The rules tightened further in April 2026. A ministerial regulation on Category 5 narcotics now restricts cannabis and hemp extract activity to four permitted purposes — medical, research, industrial, and narcotics suppression — and a separate regulation adds cumulative criteria for sell, process, and export licences, including premises ownership, dedicated storage, a qualifying health-sector credential, and DTAM-trained staff. Applicants producing cannabis or hemp extracts for medical purposes must also be juristic persons that are not classified as foreign businesses under Thai law — a hard exclusion rather than a preference.
The practical result: export is still legally possible, but only through a narrow, document-heavy pathway. As one Thailand-focused trade compliance firm put it, international cannabis export is not primarily a logistics problem — it is a multi-jurisdictional regulatory obstacle course where every party must align across disparate legal systems, and a single weak link breaks the chain. This is precisely the gap that structured export support is designed to close.
Current authority map: Export controls in Thailand are layered by product type — cannabis flower is controlled through the Ministry of Public Health and DTAM, seeds through the Department of Agriculture, and extracts or finished products through the Thai FDA. Knowing which authority governs your product category is the first decision point in any export plan.

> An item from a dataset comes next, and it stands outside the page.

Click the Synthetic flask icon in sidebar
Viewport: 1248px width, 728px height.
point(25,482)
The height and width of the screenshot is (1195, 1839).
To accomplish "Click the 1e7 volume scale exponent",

2. The Regulatory Backbone Behind Every Export
GACP Certification Is Now Mandatory, Not Optional
Growers and exporters of cannabis flower are required to hold a GACP (Good Agricultural and Collection Practices) certificate issued directly by DTAM — third-party GACP certification is not accepted for this purpose. Certification takes roughly 90 to 180 days depending on the applicant’s preparedness, and the resulting certificate is valid for three years, aligned with the duration of cannabis sales and export licences. As of the most recent official data, 100% of flower entering the licensed supply chain must originate from GACP-certified farms.
Export Permits and Shipment-Level Documentation
Each shipment must include valid export or import permits, medical certificates, and testing reports verifying THC levels, and customs officers may inspect, seize, or destroy any consignment that fails to comply. Unauthorised cross-border movement of cannabis is a criminal offence under the Customs Act, the Narcotics Act, and the Controlled Herbs Act, with enforcement spanning the Ministry of Public Health, DTAM, the Royal Thai Police, and the Office of the Narcotics Control Board.
Destination-Country Compliance Is a Separate, Equally Strict Track
From a destination-country regulator’s perspective, the fact that Thailand has a legal medical cannabis framework is largely irrelevant to compliance review — what matters is whether the Thai supply chain can meet the importing country’s pharmaceutical and narcotics-control standards. Every export plan therefore needs two parallel compliance tracks running at once: the Thai side (DTAM/FDA licensing, GACP, export permit) and the destination side (import permit, product registration pathway, and customs clearance).
Why this is hard to coordinate alone: A single shipment can touch DTAM, the Thai FDA, the Department of Agriculture (for seed-derived material), Thai Customs, a destination-country narcotics control authority, a destination-country medicines regulator, and the freight/customs broker on both ends. Export support exists to keep these moving in sync — so an approval delay on one side doesn’t strand a shipment that’s already cleared on the other.